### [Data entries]
──────────────────────────────

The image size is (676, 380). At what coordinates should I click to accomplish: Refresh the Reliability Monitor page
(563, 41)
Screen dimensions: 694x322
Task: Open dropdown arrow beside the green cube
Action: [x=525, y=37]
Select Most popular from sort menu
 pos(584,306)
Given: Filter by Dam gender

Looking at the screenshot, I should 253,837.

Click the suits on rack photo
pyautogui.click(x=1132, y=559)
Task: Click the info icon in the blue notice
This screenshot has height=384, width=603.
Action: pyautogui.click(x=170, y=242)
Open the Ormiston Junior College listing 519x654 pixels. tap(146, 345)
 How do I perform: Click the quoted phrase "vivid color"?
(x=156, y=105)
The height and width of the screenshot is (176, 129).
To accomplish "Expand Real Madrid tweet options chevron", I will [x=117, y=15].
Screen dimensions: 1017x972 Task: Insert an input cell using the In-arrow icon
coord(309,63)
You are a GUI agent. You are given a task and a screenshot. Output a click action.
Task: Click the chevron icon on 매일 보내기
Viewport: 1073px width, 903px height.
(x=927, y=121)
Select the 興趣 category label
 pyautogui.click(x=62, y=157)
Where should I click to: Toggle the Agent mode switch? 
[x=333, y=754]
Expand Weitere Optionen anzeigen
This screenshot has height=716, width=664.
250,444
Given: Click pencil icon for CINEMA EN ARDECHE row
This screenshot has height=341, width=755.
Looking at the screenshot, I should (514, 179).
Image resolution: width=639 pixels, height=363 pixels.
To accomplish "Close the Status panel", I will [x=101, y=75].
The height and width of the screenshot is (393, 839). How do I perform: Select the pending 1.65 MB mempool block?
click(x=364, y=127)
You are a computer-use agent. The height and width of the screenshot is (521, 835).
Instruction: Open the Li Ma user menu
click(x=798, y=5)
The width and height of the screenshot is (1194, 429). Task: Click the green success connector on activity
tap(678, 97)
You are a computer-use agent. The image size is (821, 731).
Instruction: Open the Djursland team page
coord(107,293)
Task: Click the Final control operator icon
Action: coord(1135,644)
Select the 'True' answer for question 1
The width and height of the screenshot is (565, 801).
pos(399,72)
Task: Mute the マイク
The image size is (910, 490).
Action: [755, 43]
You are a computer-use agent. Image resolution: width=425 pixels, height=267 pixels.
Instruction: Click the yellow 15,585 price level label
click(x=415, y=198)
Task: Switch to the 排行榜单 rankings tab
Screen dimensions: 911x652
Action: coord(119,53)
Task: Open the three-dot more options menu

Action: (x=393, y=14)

──────────────────────────────

### [ASSIGNMENT]
Every line above from the line with "This screenshot has height=341, width=755." to the line with "You are a computer-use agent. The image", both included, must be reproduced exactly, and no other line may appear.

### [TASK RESPONSE]
This screenshot has height=341, width=755.
Looking at the screenshot, I should (514, 179).
Image resolution: width=639 pixels, height=363 pixels.
To accomplish "Close the Status panel", I will [x=101, y=75].
The height and width of the screenshot is (393, 839). How do I perform: Select the pending 1.65 MB mempool block?
click(x=364, y=127)
You are a computer-use agent. The height and width of the screenshot is (521, 835).
Instruction: Open the Li Ma user menu
click(x=798, y=5)
The width and height of the screenshot is (1194, 429). Task: Click the green success connector on activity
tap(678, 97)
You are a computer-use agent. The image size is (821, 731).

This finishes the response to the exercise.